Granulare Materialien bestehen aus Teilchen, die einen Größenbereich überspannen von etwa einem Tausendstel Millimeter bis über Zentimeter hinaus. Charakteristisch für ihr Verhalten ist der Energieverlust, der auftritt, wenn zwei Granulatteilchen zusammenstoßen. Daraus folgt, dass eine Ansammlung solcher Teilchen ohne Energiezufuhr unter dem Einfluss der Schwerkraft sich meist in Ruhe und damit fern vom thermischen Gleichgewicht befindet. Die Untersuchung solcher Zustände erfordert daher Methoden, die über bekannte Festkörper oder Flüssigkeiten hinausgeht.
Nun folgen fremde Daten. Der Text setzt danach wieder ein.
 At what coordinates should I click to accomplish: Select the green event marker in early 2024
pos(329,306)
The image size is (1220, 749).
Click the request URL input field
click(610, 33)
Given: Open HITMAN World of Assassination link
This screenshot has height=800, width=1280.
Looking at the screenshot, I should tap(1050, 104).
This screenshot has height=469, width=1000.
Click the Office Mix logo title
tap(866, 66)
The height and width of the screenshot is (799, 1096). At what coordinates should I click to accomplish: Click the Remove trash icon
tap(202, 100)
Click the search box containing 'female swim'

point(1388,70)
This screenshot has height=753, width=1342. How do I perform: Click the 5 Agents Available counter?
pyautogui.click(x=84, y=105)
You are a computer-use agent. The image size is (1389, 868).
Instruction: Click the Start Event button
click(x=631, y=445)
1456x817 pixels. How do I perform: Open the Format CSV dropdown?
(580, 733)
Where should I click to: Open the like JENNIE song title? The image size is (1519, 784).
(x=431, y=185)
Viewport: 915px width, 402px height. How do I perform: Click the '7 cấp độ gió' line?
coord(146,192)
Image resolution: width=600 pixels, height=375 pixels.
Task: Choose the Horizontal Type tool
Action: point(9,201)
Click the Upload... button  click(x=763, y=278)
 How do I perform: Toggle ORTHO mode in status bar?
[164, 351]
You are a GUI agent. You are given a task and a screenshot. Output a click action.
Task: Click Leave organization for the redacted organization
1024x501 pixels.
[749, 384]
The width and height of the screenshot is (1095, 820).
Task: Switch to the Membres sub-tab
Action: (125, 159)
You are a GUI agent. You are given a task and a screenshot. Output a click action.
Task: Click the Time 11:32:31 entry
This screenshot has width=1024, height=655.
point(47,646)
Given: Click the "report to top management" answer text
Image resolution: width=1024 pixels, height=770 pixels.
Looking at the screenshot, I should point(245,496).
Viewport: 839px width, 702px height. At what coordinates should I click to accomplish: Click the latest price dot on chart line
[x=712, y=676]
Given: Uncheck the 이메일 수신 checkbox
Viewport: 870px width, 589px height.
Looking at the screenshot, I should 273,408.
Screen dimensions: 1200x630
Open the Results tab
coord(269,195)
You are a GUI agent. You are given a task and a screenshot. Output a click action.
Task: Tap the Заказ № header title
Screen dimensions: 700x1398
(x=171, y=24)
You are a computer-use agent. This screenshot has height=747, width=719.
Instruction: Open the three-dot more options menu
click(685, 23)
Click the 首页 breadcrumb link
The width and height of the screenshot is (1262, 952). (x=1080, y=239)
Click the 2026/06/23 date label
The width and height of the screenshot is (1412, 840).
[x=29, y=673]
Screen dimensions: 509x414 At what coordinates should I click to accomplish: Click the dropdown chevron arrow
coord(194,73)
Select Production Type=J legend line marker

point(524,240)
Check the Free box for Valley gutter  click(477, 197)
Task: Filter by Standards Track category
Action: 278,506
Von besonderer Bedeutung ist dabei der Übergang von einer mechanisch stabilen Packung zu einer losen Ansammlung von Teilchen, die keine Kräfte mehr übertragen kann. Dieser Übergang kann kontrolliert nur im Zustand der Schwerelosigkeit untersucht werden. Denn nur hier ist es möglich, Zustände sehr nahe am Übergang überhaupt für genügend lange Zeit zu beobachten.
Um Granulate zu charakterisieren, bieten sich mehrere experimentelle Methoden an. Eine sehr etablierte Methode für die Untersuchung dichter Packungen ist die Messung des Schalltransportes. Bekannt ist etwa, dass für höheren Druck auf die Granulatpackung die Schallgeschwindigkeit zunimmt. Damit verhalten sich bei hohem Druck Granulate ähnlich wie Flüssigkeiten: Die Schallgeschwindigkeit ändert sich mit dem Druck, nicht aber mit der Lautstärke. Für sehr niedrigen Druck allerdings befindet man sich nahe am Übergang, wo die mechanische Stabilität verloren geht, und die einzelnen Teilchen beginnen ihre Kontakte zueinander zu verlieren. Gleichzeitig können in diesem Bereich zusätzlich durch Schallwellen auch neue Kontakte gebildet werden. In diesem Parameterbereich hängt deshalb die Schallgeschwindigkeit auch von der Lautstärke des Schalls ab, also der Auslenkung der Teilchen. Man spricht bei diesem ungewöhnlichen Verhalten von Schockwellen.
Die Messung von Schall und insbesondere von Schockwellen in Granulaten ist Ziel des Experimentes im Parabelflug. Dabei spielt der Schweredruck eine entscheidende Rolle: Gerade wenn die Packung beginnt, ihre mechanische Stabilität zu verlieren und sich Schockwellen ausbilden, beeinflusst gleichzeitig die Schwerkraft das Verhalten der Teilchen überaus stark durch die Ausbildung von Druckunterschieden in der Packung. Denn unter Schwerkraft erfahren die Granulatteilchen im unteren Bereich der Packung einen erheblich größeren Druck als die Teilchen oben. Und dieser Druckunterschied verfälscht die Schallmessung so deutlich, dass eine zuverlässige Messung nur in Schwerelosigkeit möglich ist.
Die im Parabelflug gewonnenen Daten und Erkenntnisse dienen zunächst einem fundamentalen Verständnis des Schalltransportes nahe am erwähnten Übergang zwischen losen und stabilen Granulaten. Siehelfen damit, diesen Übergang besser zu verstehen, der in vielen Anwendungen am Boden von Bedeutung ist. Denn die Festigkeit von Granulaten spielt eine große Rolle für viele Prozesse in der Technik. Außerdem sind Schallmessungen eine wichtige Methode, um den Boden auf Mond, Mars, oder Asterioden zu charakterisieren, auf denen eine geringere Schwerkraft als auf der Erde herrscht. Die Experimente im Parabelflug können hier direkt aufzeigen, welche Veränderungen im Schalltransport in diesen Umgebungen zu erwarten sind.